■ **Data from a collection**
***
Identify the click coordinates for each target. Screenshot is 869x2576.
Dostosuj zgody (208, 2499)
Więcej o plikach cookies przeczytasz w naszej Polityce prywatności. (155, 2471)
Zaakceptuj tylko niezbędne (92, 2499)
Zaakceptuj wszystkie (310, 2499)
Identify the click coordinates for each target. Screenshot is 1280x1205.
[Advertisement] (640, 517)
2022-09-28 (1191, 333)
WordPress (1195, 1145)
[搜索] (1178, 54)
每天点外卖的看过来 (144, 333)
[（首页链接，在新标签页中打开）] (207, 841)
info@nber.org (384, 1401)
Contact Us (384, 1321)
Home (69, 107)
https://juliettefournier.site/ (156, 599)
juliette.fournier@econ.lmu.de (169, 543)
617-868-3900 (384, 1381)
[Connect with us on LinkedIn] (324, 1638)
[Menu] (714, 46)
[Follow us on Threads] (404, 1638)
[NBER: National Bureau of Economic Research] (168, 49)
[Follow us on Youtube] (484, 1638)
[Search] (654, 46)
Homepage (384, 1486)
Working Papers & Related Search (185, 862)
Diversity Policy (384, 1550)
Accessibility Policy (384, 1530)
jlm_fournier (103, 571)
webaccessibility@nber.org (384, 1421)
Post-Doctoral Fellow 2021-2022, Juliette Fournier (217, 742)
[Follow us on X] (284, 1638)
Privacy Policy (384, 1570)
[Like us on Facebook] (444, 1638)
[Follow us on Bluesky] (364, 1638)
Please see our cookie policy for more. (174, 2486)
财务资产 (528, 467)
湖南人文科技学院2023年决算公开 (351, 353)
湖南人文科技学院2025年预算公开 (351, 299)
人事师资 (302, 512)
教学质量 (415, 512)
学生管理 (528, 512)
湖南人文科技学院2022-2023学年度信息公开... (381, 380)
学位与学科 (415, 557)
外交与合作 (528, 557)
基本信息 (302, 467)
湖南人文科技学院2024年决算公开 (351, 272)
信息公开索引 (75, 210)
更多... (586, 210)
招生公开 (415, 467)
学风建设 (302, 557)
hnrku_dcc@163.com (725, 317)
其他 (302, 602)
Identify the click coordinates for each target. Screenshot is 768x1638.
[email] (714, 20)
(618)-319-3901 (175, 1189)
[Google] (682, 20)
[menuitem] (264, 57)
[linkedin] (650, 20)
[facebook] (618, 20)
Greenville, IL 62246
***
■ **What needs to be done**
Lay out every line of the data above as a Markdown table with two columns, Row and Line. Number the rows in order and omit blank lines.

■ **Output for this exercise**
| Row | Line |
|---|---|
| 1 | Identify the click coordinates for each target. Screenshot is 869x2576. |
| 2 | Dostosuj zgody (208, 2499) |
| 3 | Więcej o plikach cookies przeczytasz w naszej Polityce prywatności. (155, 2471) |
| 4 | Zaakceptuj tylko niezbędne (92, 2499) |
| 5 | Zaakceptuj wszystkie (310, 2499) |
| 6 | Identify the click coordinates for each target. Screenshot is 1280x1205. |
| 7 | [Advertisement] (640, 517) |
| 8 | 2022-09-28 (1191, 333) |
| 9 | WordPress (1195, 1145) |
| 10 | [搜索] (1178, 54) |
| 11 | 每天点外卖的看过来 (144, 333) |
| 12 | [（首页链接，在新标签页中打开）] (207, 841) |
| 13 | info@nber.org (384, 1401) |
| 14 | Contact Us (384, 1321) |
| 15 | Home (69, 107) |
| 16 | https://juliettefournier.site/ (156, 599) |
| 17 | juliette.fournier@econ.lmu.de (169, 543) |
| 18 | 617-868-3900 (384, 1381) |
| 19 | [Connect with us on LinkedIn] (324, 1638) |
| 20 | [Menu] (714, 46) |
| 21 | [Follow us on Threads] (404, 1638) |
| 22 | [NBER: National Bureau of Economic Research] (168, 49) |
| 23 | [Follow us on Youtube] (484, 1638) |
| 24 | [Search] (654, 46) |
| 25 | Homepage (384, 1486) |
| 26 | Working Papers & Related Search (185, 862) |
| 27 | Diversity Policy (384, 1550) |
| 28 | Accessibility Policy (384, 1530) |
| 29 | jlm_fournier (103, 571) |
| 30 | webaccessibility@nber.org (384, 1421) |
| 31 | Post-Doctoral Fellow 2021-2022, Juliette Fournier (217, 742) |
| 32 | [Follow us on X] (284, 1638) |
| 33 | Privacy Policy (384, 1570) |
| 34 | [Like us on Facebook] (444, 1638) |
| 35 | [Follow us on Bluesky] (364, 1638) |
| 36 | Please see our cookie policy for more. (174, 2486) |
| 37 | 财务资产 (528, 467) |
| 38 | 湖南人文科技学院2023年决算公开 (351, 353) |
| 39 | 湖南人文科技学院2025年预算公开 (351, 299) |
| 40 | 人事师资 (302, 512) |
| 41 | 教学质量 (415, 512) |
| 42 | 学生管理 (528, 512) |
| 43 | 湖南人文科技学院2022-2023学年度信息公开... (381, 380) |
| 44 | 学位与学科 (415, 557) |
| 45 | 外交与合作 (528, 557) |
| 46 | 基本信息 (302, 467) |
| 47 | 湖南人文科技学院2024年决算公开 (351, 272) |
| 48 | 信息公开索引 (75, 210) |
| 49 | 更多... (586, 210) |
| 50 | 招生公开 (415, 467) |
| 51 | 学风建设 (302, 557) |
| 52 | hnrku_dcc@163.com (725, 317) |
| 53 | 其他 (302, 602) |
| 54 | Identify the click coordinates for each target. Screenshot is 768x1638. |
| 55 | [email] (714, 20) |
| 56 | (618)-319-3901 (175, 1189) |
| 57 | [Google] (682, 20) |
| 58 | [menuitem] (264, 57) |
| 59 | [linkedin] (650, 20) |
| 60 | [facebook] (618, 20) |
| 61 | Greenville, IL 62246 |